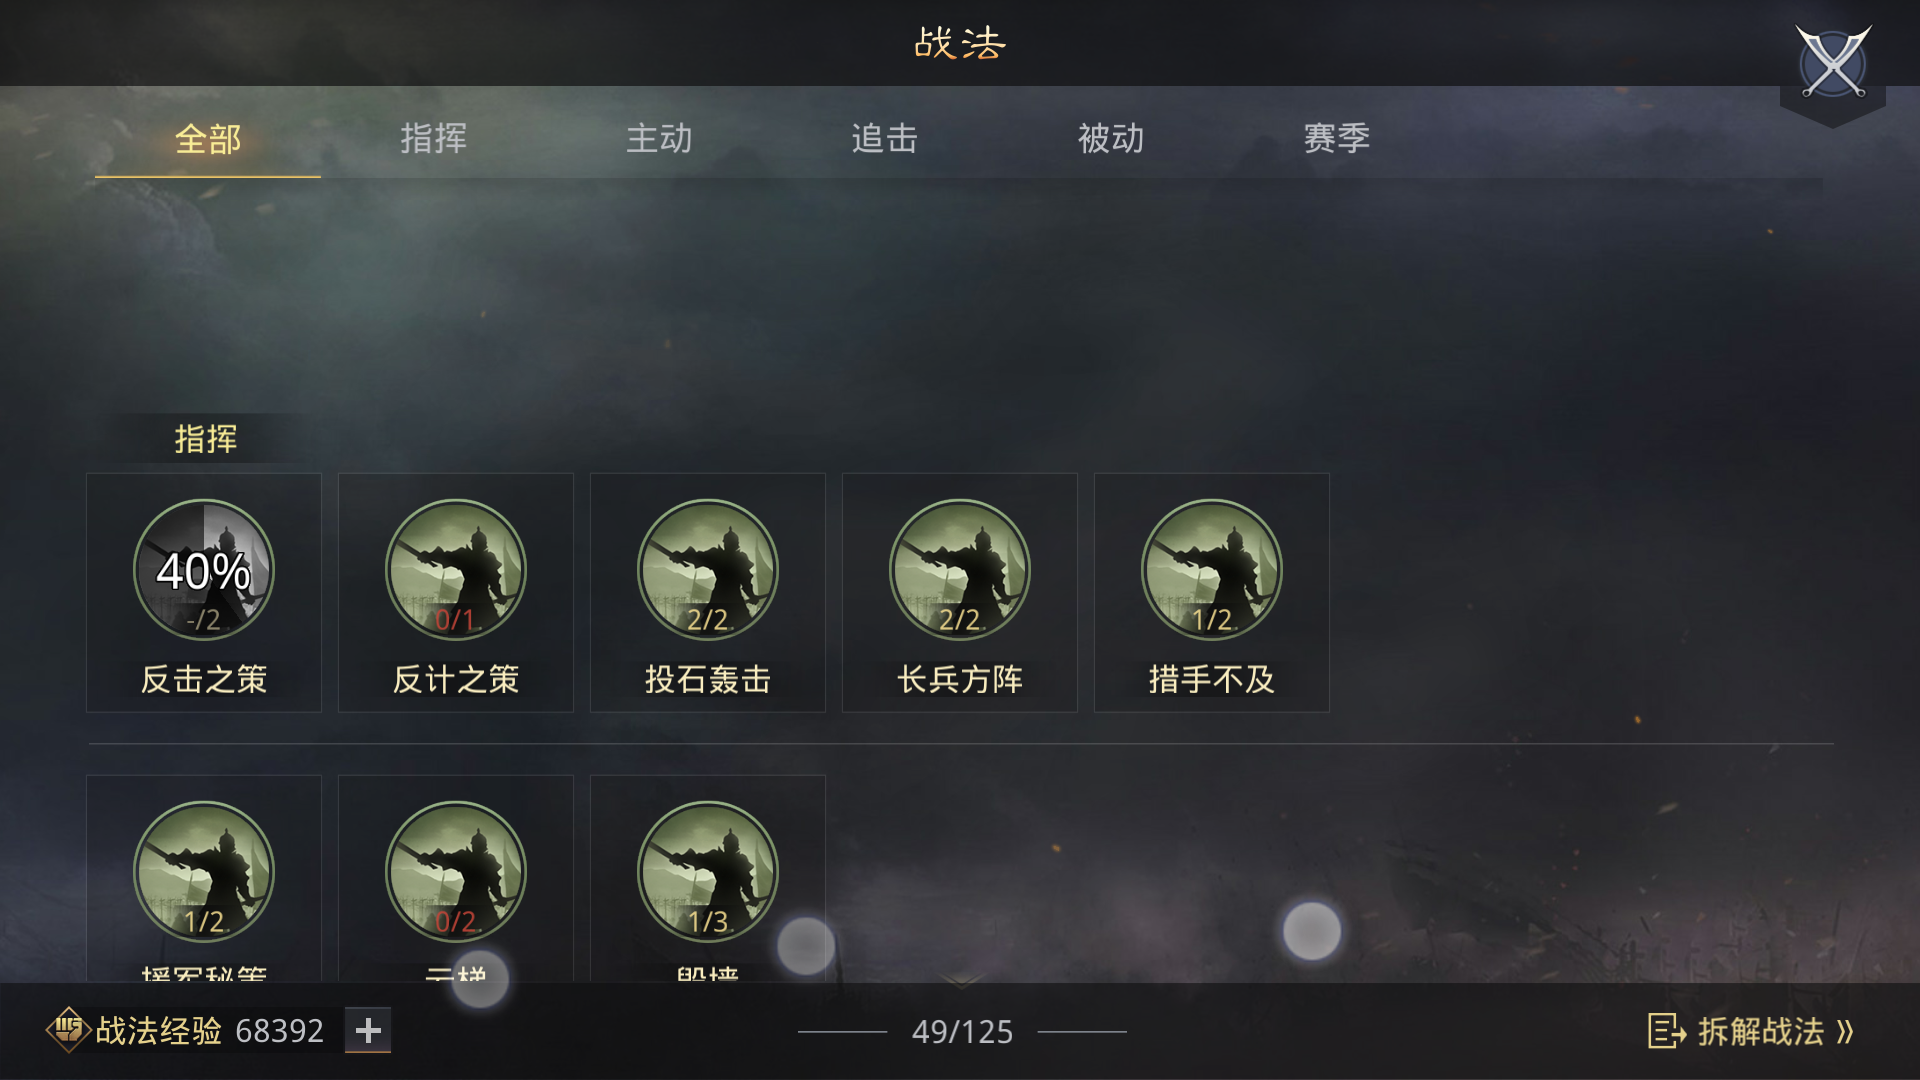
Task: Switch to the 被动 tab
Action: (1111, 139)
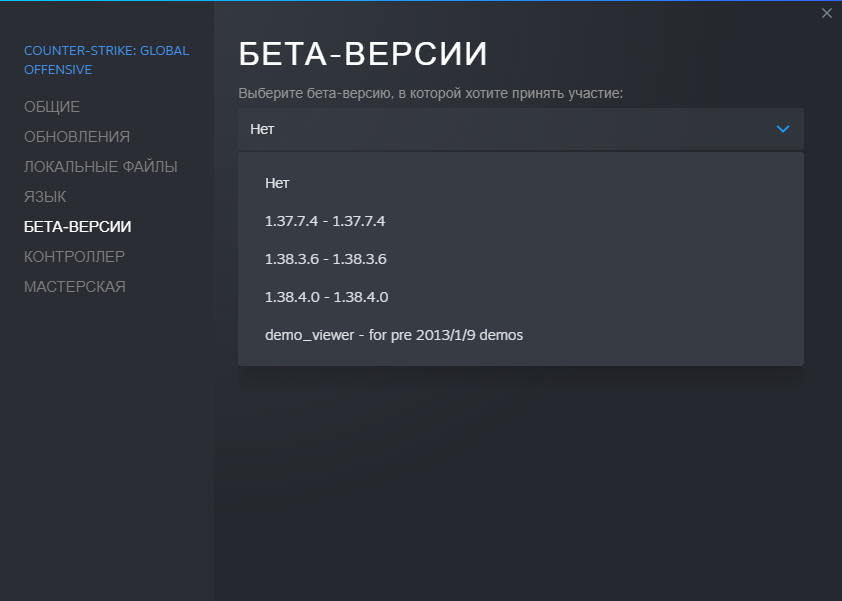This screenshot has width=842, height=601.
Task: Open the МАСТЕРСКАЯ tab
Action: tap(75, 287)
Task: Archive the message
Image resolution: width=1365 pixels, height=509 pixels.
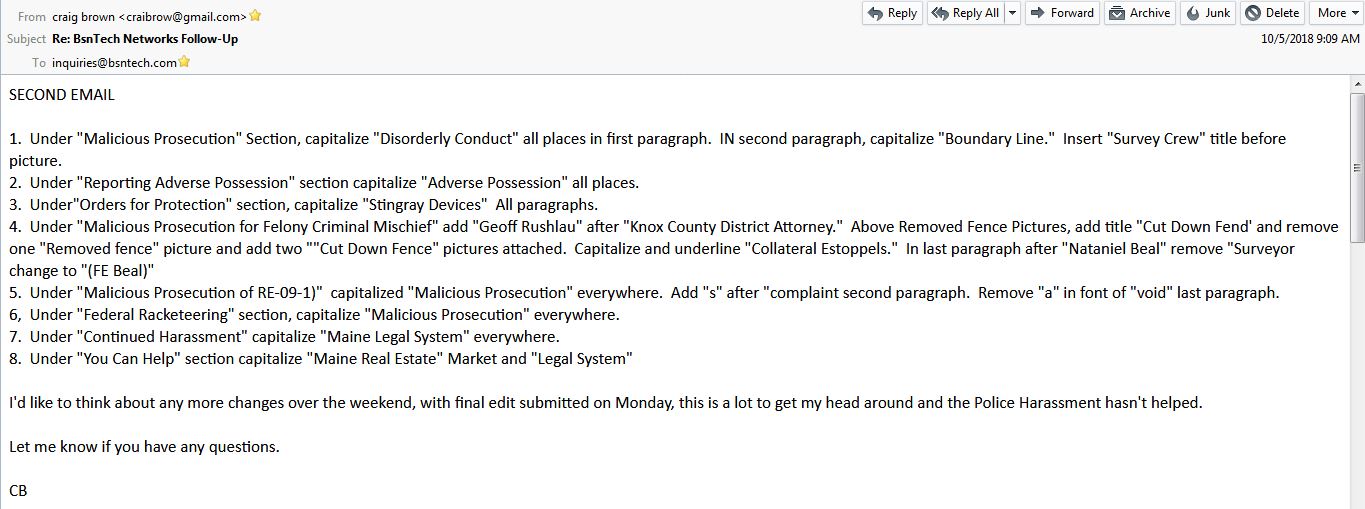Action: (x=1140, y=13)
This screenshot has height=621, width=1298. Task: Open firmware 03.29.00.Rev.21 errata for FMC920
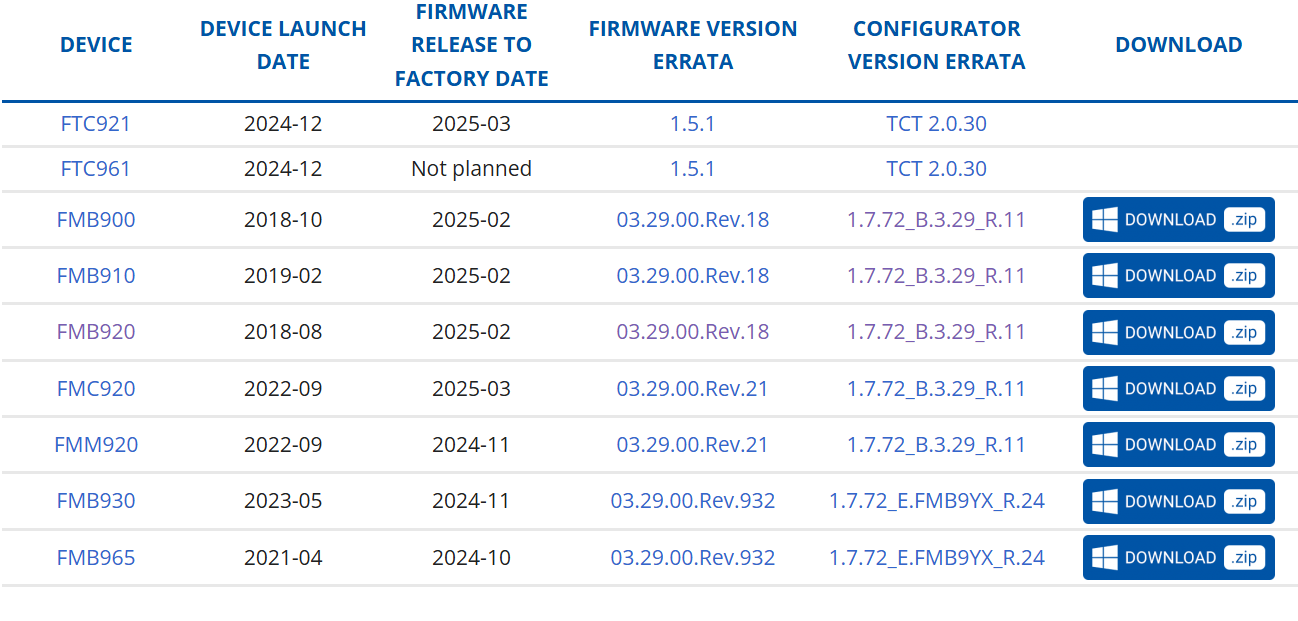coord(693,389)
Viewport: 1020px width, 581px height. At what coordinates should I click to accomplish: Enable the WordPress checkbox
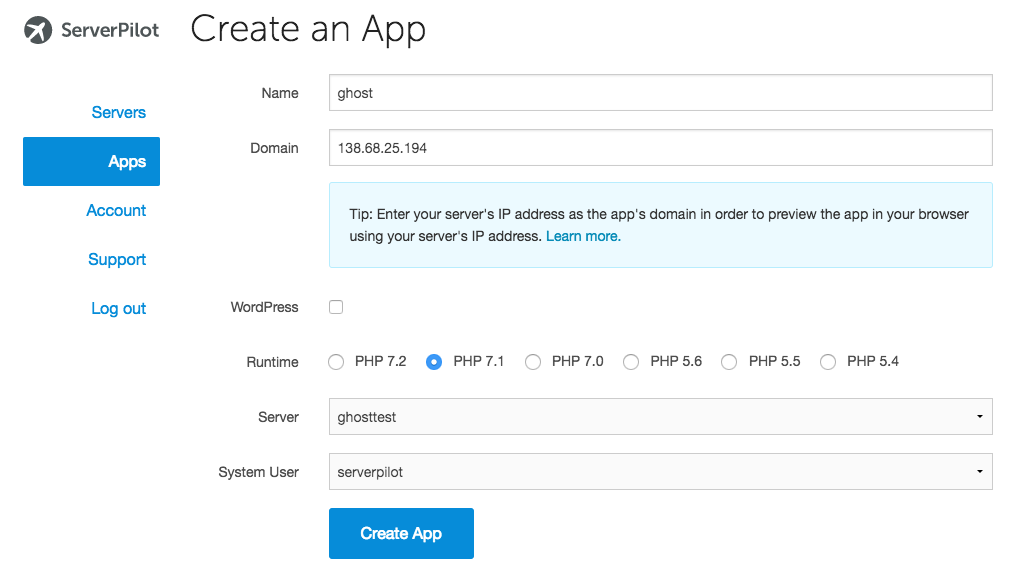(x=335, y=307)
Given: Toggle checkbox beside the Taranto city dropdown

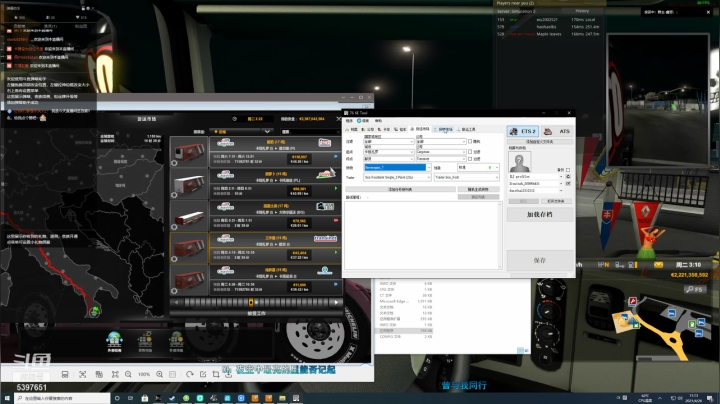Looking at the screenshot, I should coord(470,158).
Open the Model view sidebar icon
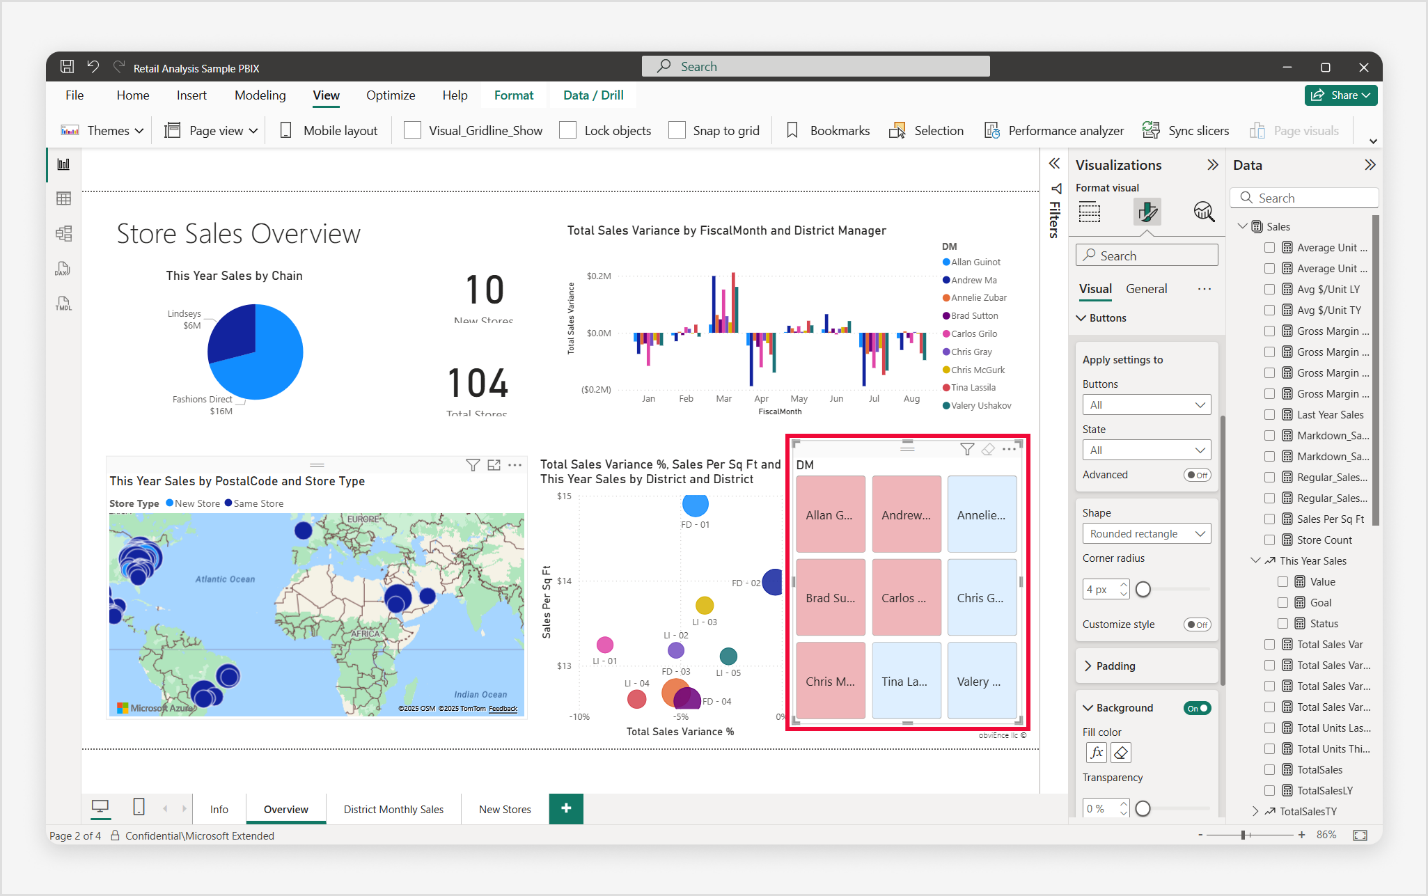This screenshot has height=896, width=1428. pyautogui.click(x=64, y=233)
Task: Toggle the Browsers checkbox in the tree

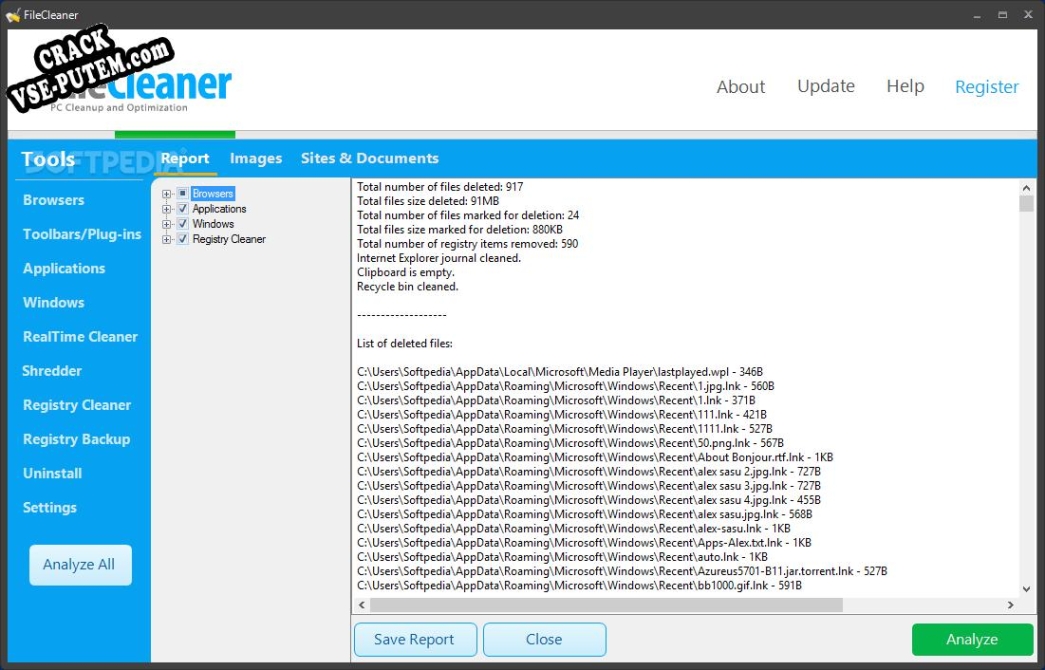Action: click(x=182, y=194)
════════════════════
# [Prompt]
The expected output is the exact run of lines from the one containing "Open the Model view sidebar icon" through the final line of the data above, both ends included, with no pictures.

# [Your response]
Open the Model view sidebar icon
This screenshot has height=896, width=1428. pyautogui.click(x=64, y=233)
Task: Toggle the Browsers checkbox in the tree

Action: click(x=182, y=194)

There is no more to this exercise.